At a time when Europe’s death camps were in full operation, causing Jewish refugees to flee Europe by the millions, and Arabs under the leadership of the British-appointed Grand Mufti Haj Amin al-Husseini were already avid for a new Holocaust, the British were actually cutting back drastically on immigration to Palestine. Appeasing the Arabs who had allied with the Nazis, rather than rewarding Jews who had fought them, the British were proposing to limit the numbers of Jewish immigrants to Palestine to 75,000 over five years.

In the context of the time, the Irgun was fully understandable and may have played a key role in the formation of the new state. Irgun’s most infamous terrorist act, the 1946 bombing of the British Army Headquarters at the King David Hotel, was preceded by three phone calls warning the occupants to evacuate. With the state on the way in 1948, Begin gave up all resistance. Mordechai Olmert, who had first come to Palestine at 22 in 1933, and his wife, Bella, lived to see the troubled cæsarian birth of Israel. In the end, their son Ehud would grow up to become mayor of Jerusalem and then prime minister.

“In Israel,” explains young Shaul, “you keep coming up with ways that will allow you to survive and allow you to grow. This is why Israelis are so innovative. We have to be entrepreneurs, to survive.”

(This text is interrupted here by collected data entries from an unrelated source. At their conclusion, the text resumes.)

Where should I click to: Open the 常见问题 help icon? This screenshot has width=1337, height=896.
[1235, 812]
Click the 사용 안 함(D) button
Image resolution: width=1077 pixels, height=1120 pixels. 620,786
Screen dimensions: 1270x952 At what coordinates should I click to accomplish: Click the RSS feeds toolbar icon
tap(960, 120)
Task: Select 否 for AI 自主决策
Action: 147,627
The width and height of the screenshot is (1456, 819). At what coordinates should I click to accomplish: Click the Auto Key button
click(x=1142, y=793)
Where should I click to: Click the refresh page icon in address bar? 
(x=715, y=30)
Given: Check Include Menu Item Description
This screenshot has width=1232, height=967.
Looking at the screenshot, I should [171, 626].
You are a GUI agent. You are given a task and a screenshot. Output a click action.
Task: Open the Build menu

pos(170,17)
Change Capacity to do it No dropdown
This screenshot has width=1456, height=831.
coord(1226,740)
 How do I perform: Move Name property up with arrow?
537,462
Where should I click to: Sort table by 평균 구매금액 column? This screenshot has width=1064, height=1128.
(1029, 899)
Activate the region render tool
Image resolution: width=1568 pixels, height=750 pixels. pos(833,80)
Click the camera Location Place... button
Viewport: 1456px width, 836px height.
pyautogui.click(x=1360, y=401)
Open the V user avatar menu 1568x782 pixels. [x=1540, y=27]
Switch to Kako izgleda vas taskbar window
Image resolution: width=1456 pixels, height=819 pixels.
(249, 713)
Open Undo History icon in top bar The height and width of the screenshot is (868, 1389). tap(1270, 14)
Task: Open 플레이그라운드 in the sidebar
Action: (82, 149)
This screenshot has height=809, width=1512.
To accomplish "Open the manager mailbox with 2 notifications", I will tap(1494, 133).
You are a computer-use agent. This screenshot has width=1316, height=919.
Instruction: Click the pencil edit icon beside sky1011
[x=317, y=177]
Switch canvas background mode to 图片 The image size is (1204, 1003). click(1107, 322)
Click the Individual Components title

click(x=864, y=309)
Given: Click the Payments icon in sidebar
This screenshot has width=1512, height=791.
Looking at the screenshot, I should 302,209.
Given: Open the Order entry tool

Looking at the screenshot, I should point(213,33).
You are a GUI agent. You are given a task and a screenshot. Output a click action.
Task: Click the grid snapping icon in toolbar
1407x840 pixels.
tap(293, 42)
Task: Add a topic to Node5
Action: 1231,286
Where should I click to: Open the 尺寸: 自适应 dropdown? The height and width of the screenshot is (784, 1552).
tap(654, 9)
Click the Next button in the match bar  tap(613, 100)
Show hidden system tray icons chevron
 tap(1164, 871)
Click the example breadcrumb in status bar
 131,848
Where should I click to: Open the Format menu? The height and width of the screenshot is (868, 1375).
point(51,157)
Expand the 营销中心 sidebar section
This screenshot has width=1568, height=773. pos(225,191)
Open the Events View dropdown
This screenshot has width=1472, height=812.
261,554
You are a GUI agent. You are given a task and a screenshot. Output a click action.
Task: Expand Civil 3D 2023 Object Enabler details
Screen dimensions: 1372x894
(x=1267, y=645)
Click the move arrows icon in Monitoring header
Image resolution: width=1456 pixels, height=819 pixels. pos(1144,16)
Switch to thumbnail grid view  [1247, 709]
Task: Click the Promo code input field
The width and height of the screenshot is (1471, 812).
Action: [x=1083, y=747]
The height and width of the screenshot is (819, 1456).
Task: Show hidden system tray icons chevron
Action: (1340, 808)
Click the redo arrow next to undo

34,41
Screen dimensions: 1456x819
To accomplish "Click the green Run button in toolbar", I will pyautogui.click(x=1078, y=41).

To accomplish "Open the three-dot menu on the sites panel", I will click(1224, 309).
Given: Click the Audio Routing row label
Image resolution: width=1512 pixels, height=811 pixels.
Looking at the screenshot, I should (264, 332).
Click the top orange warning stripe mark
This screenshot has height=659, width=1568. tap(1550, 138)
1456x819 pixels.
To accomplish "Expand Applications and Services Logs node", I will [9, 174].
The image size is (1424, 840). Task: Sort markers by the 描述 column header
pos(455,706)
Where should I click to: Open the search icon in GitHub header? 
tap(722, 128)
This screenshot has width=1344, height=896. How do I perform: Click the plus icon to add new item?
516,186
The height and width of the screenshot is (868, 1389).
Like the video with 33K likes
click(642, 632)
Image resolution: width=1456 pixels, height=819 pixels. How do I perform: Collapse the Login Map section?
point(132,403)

“But it’s not just survival,” Olmert continues. “The second reason for Israeli innovation is… Look around you.” He waves his arms toward other tables full of denim and suits and faces evocative of a similar scene in San Jose. “You see people that look like Russians, like British, like Iraqis, Ethiopians, different cultures, thrown here together at the same time, with the need to survive. Within three months in the States, you’re an American. You feel like an American. But in Israel it’s different. There are so many cultures, and no one culture defined Israel before that, so each one of us adopted some of the culture of the other. This leads to tolerance of other cultures and a talent for dealing with them.”

After stints of education in new media at Stuttgart and NYU, and employment in London, Los Angeles, Paris, and New York, and even some surfing in Huntington Beach, California, Olmert began thinking globally. He smiles: “When I was in the States, my friends at MTV used to say: ‘You go deal with the French people at Vivendi. We really don’t get those guys. Those guys are impossible. You go to Paris and work it out.’ As an Israeli you are a citizen of the world. You live your life adjusting who you are talking to and who you work with.”